------ AVAILABLE DATA ------
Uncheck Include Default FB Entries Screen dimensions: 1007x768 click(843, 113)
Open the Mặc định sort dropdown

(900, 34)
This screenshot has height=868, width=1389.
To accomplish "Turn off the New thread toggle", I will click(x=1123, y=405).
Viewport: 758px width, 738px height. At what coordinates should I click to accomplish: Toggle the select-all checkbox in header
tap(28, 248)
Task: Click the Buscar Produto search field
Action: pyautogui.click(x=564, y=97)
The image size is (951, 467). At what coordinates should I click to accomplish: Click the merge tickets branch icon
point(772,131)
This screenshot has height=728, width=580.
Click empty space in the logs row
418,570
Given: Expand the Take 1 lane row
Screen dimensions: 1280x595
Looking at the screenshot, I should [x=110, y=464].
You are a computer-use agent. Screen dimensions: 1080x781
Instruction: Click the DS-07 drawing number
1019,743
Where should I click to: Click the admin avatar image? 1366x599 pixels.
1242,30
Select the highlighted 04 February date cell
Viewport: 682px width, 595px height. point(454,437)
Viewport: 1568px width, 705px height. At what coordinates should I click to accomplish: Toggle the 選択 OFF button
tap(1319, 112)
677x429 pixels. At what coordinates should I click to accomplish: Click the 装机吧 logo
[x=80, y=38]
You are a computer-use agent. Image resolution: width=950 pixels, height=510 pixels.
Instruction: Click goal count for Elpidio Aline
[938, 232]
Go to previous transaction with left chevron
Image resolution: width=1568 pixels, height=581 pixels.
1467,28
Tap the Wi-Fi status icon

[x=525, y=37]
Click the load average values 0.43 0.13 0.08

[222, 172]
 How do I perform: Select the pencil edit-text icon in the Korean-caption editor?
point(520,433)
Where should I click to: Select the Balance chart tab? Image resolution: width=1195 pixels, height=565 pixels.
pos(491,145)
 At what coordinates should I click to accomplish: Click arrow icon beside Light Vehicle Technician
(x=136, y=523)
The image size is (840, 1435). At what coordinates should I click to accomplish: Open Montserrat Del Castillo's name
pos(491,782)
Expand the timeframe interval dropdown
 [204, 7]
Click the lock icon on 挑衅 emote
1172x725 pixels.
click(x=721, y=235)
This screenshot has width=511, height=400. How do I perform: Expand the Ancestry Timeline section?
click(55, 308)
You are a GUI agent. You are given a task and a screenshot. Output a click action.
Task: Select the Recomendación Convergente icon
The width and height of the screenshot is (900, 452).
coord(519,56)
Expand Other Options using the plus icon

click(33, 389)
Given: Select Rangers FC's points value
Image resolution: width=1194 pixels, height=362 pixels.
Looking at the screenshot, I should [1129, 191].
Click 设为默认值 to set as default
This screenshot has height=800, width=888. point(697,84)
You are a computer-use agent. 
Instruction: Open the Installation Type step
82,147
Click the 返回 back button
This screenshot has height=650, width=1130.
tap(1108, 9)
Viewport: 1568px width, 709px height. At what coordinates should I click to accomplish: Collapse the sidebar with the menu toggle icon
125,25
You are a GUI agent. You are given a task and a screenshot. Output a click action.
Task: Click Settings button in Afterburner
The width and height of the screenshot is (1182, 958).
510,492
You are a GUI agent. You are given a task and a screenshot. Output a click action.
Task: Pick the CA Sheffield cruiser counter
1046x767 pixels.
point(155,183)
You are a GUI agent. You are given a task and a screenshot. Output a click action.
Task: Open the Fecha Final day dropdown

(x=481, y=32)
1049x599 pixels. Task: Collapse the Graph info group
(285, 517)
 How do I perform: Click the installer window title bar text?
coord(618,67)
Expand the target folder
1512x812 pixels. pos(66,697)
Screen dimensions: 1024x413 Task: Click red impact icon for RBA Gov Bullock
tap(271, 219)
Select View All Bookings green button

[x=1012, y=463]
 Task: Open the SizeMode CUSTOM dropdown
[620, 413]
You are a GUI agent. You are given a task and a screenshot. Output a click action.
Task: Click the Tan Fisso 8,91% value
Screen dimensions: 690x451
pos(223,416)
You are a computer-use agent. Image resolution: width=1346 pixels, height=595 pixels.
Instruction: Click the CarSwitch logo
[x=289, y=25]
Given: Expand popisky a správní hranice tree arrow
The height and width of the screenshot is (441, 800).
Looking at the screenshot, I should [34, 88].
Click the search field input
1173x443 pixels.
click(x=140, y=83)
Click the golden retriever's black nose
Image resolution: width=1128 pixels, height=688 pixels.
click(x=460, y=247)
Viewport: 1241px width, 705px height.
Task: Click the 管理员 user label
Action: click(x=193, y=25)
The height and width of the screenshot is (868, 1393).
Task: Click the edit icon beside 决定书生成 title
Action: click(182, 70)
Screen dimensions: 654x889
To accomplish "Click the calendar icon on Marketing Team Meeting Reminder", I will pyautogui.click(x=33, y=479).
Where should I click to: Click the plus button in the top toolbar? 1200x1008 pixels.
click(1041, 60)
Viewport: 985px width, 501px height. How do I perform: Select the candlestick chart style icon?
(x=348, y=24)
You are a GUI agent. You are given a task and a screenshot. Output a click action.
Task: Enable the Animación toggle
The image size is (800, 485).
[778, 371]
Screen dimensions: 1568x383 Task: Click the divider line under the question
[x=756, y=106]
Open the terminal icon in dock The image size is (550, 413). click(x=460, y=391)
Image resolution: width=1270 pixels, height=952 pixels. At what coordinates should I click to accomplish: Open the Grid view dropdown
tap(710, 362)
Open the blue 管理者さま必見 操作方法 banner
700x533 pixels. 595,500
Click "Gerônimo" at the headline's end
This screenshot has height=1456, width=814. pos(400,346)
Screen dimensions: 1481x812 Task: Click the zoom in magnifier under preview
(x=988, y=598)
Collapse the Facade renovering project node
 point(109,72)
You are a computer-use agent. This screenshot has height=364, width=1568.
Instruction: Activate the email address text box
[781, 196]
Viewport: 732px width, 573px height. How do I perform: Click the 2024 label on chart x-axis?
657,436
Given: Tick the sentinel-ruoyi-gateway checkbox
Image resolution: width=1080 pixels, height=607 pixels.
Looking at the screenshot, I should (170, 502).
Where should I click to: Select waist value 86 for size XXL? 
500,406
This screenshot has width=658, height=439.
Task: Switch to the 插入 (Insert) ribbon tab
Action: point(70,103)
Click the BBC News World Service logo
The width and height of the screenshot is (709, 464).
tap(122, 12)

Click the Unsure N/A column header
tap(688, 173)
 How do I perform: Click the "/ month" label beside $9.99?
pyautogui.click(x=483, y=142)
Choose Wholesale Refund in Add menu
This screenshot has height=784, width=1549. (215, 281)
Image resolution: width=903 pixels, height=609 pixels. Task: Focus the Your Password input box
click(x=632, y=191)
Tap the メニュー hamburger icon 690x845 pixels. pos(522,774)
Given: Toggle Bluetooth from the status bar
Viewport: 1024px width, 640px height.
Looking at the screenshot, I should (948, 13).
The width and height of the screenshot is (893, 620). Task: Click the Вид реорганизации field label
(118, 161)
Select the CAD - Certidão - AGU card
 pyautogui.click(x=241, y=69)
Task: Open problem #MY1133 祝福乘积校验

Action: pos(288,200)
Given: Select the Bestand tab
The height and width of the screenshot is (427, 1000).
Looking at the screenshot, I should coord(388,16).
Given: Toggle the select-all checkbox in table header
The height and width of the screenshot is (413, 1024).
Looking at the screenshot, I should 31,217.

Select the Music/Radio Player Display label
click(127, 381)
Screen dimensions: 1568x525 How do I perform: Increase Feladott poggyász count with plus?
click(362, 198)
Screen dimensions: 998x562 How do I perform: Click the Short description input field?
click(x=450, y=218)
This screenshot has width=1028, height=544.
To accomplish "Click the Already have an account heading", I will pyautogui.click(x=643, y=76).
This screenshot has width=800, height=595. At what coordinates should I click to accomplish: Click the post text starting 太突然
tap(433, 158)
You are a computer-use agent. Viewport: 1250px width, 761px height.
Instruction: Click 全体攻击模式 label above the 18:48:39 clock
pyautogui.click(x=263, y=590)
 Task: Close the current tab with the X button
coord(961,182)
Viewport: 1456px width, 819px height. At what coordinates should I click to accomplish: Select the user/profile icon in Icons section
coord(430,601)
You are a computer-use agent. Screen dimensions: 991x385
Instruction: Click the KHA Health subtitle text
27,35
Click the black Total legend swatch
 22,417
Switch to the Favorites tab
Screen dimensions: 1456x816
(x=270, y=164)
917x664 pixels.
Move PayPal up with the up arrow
------
YOUR GOAL: Wherever a line in the entries holds "computer", copy that line.

REPLY:
You are a computer-use agent. Screen dimensions: 1080x781
You are a computer-use agent. Image resolution: width=950 pixels, height=510 pixels.
You are a computer-use agent. 
You are a computer-use agent. Image resolution: width=1346 pixels, height=595 pixels.
You are a computer-use agent. This screenshot has height=364, width=1568.
You are a computer-use agent. Viewport: 1250px width, 761px height.
You are a computer-use agent. Screen dimensions: 991x385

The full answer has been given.